Le dramaturge libanais Ziad Itani
Le premier juge d’instruction Riad Abou Ghida a interrogé lundi le pirate informatique Elie Gh, poursuivi pour fabrication de preuves et cyberattaques dans l'affaire du dramaturge Ziad Itani, accusé, à tort semble-t-il, de collaboration avec Israël. Son interrogatoire, qui avait débuté en début d'après-midi, reprendra à 16h.
L'interrogatoire de l'ancienne directrice du bureau de lutte contre la cybercriminalité au sein de la police libanaise, Suzanne el-Hajj, prévu dans la journée, a été reporté à mardi.
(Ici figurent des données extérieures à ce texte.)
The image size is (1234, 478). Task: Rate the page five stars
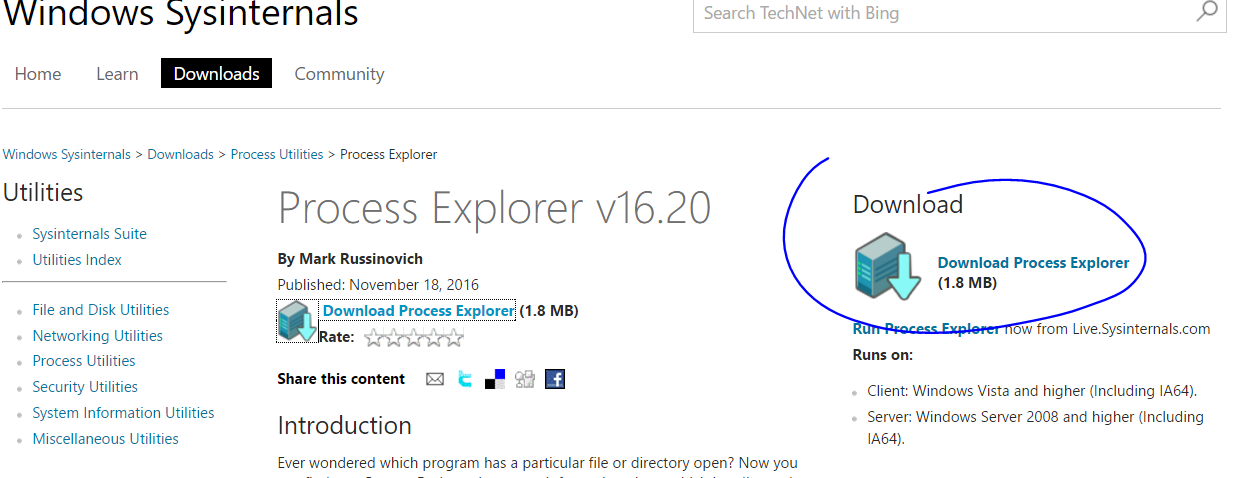[x=453, y=338]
Vendredi, le Tribunal militaire avait requis des poursuites contre Mme el-Hajj et le pirate pour fabrication de fausses preuves contre M. Itani, et pour "cyberattaques et piratage visant des sites de ministères, d'institutions sécuritaires et de banques libanaises, de sites d'information et d'autres sites, au Liban et à l'étranger". Une troisième personne, dont l'identité n'a pas été révélée, est également poursuivie.
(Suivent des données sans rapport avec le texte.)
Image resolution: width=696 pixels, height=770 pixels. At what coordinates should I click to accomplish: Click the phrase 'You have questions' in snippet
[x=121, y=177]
Le juge Abou Ghida doit également décider de la relaxe de l'acteur, arrêté en novembre dernier. L'avocat de M.Itani, Saliba Hajj, a indiqué dans la journée que cette décision sera prise mardi ou mercredi.
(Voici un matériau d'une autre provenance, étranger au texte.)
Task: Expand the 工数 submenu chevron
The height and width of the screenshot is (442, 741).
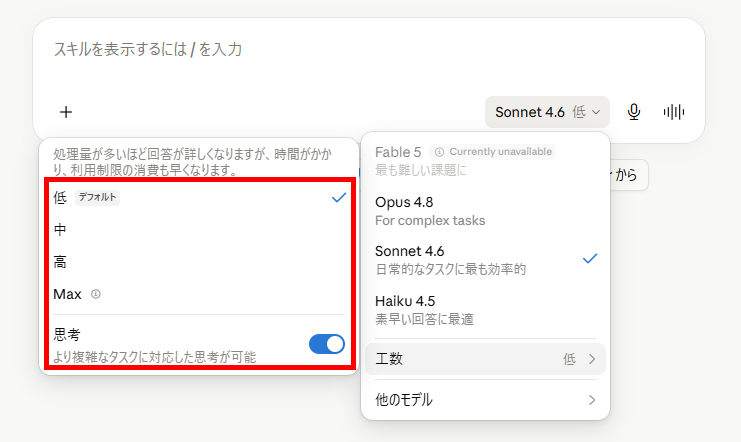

Suzanne el-Hajj avait perdu son poste à la suite du retweet d’un message ironique sur les femmes en Arabie saoudite. Un certain Ziad Itani avait diffusé la capture d’écran de son retweet et, selon les informations qui ont fuité durant le week-end dernier, la fonctionnaire aurait monté l’affaire pour se venger, mais se serait trompée de victime en raison de l’homonymie.